Comprehensive Summary
This paper showcases a framework for predicting hand, foot, and mouth disease (HFMD) risk in southern China by integrating multisource data. The authors used data from Bao’an District in Shenzhen between 2014 and 2023, including HFMD cases, meteorological and air pollution variables, Baidu Index search data, and public health measures. A correlation analysis was conducted to explore the relationships between HFMD incidence and these systematic factors. To capture delayed and nonlinear environmental effects, the study used a Distributed Lag Nonlinear Model. For forecasting, the researchers used a Seasonal Autoregressive Integrated Moving Average (ARIMA) model for 1 week ahead predictions and advanced machine learning methods for 2 to 4 week ahead predictions. They found that all environmental and search behavior factors except sulfur dioxide showed significant nonlinear associations with HFMD incidence. The Seasonal ARIMA model achieved the highest accuracy for 1 week ahead forecasts (R²=0.95, r=0.98). For longer term predictions, models combining web and environmental data had stronger performance and more stable results.
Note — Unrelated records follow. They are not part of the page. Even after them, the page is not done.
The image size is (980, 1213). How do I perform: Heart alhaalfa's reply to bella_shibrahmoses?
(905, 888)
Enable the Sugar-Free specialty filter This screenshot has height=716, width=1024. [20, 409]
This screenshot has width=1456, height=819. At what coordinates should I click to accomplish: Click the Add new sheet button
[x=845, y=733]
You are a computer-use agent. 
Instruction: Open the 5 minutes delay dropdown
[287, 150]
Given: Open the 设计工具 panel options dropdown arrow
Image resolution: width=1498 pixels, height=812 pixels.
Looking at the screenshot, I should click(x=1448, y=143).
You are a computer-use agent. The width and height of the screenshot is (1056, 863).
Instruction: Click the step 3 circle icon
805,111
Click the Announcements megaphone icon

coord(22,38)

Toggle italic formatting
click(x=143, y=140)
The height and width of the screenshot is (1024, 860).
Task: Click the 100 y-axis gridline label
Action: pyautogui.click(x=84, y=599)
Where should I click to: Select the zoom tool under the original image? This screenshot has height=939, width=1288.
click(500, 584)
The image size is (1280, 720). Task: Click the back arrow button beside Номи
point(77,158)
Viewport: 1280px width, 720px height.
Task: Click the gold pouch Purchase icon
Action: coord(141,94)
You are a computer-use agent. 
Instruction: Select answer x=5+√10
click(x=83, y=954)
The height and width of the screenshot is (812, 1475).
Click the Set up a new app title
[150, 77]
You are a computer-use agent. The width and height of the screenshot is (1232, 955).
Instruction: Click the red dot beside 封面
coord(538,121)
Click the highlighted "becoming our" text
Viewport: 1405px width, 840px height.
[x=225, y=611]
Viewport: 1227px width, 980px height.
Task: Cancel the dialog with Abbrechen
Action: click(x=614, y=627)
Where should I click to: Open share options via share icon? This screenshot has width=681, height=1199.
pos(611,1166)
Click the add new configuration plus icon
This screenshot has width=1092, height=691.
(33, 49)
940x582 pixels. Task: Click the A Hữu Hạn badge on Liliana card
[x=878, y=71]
The integrated approach matched predicted accurately and observed risk levels which shows the value of combining surveillance, environmental, and digital data for the prediction of epidemics.
Outcomes and Implications
This study highlights how integrating digital data sources like web based search behavior with traditional surveillance can improve infectious disease forecasting. The strong correlation between online search activity and HFMD incidence suggests that digital signals can serve as early indicators of outbreaks. Accurate short and midterm forecasts allow public health authorities to take proactive measures, such as preparing healthcare facilities, promoting hygiene education, and targeting high risk populations. Understanding the nonlinear impact of environmental factors, including temperature and humidity, can also help in developing season specific prevention strategies. The use of machine learning provides a way to handle complex interactions that traditional models might not account for. These findings support the development of digital epidemiology systems that combine real world and online data for early warning and response. The same framework could be used for other communicable diseases to strengthen predictive public health infrastructure.